> **Supplied material**
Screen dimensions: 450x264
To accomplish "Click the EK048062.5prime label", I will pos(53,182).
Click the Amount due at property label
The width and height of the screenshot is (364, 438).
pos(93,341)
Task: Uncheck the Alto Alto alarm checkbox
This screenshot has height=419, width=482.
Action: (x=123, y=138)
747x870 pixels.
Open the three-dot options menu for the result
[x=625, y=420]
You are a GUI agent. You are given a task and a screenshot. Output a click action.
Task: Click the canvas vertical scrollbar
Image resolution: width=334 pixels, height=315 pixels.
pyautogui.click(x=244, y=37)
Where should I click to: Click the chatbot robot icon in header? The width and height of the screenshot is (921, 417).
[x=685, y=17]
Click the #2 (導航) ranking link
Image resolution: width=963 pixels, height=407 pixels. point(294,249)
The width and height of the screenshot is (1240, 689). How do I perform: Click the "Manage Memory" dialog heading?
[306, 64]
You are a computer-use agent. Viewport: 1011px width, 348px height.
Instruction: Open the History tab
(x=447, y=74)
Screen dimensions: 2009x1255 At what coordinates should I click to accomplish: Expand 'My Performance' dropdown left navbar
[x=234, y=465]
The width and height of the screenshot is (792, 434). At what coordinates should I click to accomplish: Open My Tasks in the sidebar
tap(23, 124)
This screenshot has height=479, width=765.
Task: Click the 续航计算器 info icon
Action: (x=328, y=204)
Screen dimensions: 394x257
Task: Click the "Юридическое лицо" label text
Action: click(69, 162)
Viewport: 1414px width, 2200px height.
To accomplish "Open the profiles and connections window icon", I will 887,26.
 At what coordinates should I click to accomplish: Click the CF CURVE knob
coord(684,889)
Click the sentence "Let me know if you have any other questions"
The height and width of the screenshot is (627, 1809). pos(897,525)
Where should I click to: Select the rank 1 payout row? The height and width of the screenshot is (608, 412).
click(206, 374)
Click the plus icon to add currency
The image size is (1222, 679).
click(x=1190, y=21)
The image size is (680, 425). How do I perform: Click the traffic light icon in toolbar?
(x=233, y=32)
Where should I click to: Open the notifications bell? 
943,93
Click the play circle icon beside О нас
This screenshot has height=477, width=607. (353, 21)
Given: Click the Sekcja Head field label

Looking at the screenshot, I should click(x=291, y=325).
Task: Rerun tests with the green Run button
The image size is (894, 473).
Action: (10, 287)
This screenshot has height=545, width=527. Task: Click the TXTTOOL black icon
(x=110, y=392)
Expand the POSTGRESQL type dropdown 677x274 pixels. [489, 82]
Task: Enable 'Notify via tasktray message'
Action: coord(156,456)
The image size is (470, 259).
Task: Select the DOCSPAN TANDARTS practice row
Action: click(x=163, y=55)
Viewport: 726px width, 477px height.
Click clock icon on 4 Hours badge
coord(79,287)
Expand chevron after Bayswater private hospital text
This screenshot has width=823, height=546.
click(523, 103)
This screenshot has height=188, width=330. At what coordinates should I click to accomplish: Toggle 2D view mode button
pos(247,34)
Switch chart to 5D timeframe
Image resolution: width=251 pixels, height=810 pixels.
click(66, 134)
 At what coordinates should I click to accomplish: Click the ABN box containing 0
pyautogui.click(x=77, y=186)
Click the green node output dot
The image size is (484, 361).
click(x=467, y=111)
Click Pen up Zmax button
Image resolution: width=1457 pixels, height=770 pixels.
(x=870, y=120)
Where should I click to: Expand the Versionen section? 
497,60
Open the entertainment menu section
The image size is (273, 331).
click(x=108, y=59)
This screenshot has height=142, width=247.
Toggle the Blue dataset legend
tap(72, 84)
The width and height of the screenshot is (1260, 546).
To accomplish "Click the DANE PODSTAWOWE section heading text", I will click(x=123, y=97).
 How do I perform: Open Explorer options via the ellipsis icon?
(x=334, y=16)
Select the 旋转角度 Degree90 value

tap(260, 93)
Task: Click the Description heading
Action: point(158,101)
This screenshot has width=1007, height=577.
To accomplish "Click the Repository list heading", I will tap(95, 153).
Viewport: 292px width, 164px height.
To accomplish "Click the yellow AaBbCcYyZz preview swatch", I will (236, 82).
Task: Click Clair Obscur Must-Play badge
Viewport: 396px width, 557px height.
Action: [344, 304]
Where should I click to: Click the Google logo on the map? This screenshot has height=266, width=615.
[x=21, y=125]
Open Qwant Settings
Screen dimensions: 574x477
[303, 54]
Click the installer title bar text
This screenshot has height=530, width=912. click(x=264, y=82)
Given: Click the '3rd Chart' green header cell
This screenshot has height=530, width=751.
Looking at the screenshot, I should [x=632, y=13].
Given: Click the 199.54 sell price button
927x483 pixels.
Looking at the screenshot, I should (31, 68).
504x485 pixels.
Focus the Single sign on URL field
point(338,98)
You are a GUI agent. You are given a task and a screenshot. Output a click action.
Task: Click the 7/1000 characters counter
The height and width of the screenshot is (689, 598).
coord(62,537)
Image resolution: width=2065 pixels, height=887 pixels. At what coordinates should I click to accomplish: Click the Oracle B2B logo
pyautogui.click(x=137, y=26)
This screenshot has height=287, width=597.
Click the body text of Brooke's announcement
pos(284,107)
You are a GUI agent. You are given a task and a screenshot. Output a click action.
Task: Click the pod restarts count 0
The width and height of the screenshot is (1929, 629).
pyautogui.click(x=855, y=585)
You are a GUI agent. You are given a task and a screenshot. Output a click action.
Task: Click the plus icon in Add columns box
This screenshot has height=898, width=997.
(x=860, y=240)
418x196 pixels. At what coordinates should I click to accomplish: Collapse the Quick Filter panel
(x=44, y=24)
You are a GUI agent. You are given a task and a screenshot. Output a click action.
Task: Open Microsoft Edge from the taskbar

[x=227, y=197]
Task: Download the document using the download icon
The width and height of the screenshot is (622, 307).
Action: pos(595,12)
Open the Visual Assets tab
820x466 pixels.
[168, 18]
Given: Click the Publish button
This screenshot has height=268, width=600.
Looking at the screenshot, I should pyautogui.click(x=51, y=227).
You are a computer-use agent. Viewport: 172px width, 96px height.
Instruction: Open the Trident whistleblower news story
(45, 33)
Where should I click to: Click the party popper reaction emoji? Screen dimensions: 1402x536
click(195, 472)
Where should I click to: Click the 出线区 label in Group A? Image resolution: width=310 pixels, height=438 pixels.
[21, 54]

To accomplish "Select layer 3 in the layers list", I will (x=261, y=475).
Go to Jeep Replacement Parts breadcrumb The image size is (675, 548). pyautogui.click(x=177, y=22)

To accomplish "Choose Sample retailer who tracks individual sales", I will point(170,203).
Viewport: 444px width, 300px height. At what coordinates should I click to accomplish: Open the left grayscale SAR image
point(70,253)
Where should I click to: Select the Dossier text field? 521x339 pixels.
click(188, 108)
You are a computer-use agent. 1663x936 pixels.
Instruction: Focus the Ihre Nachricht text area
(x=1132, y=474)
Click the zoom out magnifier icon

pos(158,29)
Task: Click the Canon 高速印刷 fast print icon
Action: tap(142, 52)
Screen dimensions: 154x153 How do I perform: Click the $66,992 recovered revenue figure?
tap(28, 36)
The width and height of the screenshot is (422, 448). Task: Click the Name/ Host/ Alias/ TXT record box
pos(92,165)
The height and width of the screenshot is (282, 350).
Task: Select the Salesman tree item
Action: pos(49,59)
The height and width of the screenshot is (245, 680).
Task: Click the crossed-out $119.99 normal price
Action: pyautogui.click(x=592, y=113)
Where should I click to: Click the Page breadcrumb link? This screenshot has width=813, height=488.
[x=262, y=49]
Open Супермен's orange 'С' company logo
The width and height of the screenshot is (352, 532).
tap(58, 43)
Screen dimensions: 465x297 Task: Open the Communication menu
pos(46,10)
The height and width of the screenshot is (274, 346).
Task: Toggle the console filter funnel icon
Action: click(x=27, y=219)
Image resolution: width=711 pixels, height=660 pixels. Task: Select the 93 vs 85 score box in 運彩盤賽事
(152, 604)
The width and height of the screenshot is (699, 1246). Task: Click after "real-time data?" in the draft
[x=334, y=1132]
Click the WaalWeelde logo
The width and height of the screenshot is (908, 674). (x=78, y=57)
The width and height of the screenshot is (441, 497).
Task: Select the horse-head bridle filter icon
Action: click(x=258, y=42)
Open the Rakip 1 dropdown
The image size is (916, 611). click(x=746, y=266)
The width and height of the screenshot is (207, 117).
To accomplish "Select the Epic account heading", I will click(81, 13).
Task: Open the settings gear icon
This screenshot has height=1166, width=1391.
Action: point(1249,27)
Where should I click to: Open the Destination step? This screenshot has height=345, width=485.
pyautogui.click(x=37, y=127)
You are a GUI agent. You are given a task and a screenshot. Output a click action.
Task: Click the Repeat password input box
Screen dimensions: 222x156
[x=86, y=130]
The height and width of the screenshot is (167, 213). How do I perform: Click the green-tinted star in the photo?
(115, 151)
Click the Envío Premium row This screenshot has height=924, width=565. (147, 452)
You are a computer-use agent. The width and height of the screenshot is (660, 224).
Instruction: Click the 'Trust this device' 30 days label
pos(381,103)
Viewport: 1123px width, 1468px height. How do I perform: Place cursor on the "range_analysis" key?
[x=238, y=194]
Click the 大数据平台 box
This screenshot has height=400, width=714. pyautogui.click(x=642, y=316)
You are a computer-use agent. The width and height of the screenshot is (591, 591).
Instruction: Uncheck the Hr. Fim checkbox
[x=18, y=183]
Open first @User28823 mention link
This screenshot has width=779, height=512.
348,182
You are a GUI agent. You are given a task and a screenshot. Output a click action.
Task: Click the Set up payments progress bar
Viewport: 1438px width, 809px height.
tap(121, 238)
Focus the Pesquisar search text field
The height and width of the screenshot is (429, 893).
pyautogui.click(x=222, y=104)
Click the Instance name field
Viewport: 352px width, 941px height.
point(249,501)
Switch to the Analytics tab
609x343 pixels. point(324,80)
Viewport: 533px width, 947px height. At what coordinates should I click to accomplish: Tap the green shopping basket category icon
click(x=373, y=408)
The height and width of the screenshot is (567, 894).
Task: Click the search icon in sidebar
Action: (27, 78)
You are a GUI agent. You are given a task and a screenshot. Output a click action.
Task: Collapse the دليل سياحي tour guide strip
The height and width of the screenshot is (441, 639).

> **Directions**
Could you reproduce exactly the lines of the entries above, from the one with "Open the Rakip 1 dropdown" through the one with "Task: Open the settings gear icon", and nothing else?

> **Solution**
Open the Rakip 1 dropdown
The image size is (916, 611). click(x=746, y=266)
The width and height of the screenshot is (207, 117).
To accomplish "Select the Epic account heading", I will click(81, 13).
Task: Open the settings gear icon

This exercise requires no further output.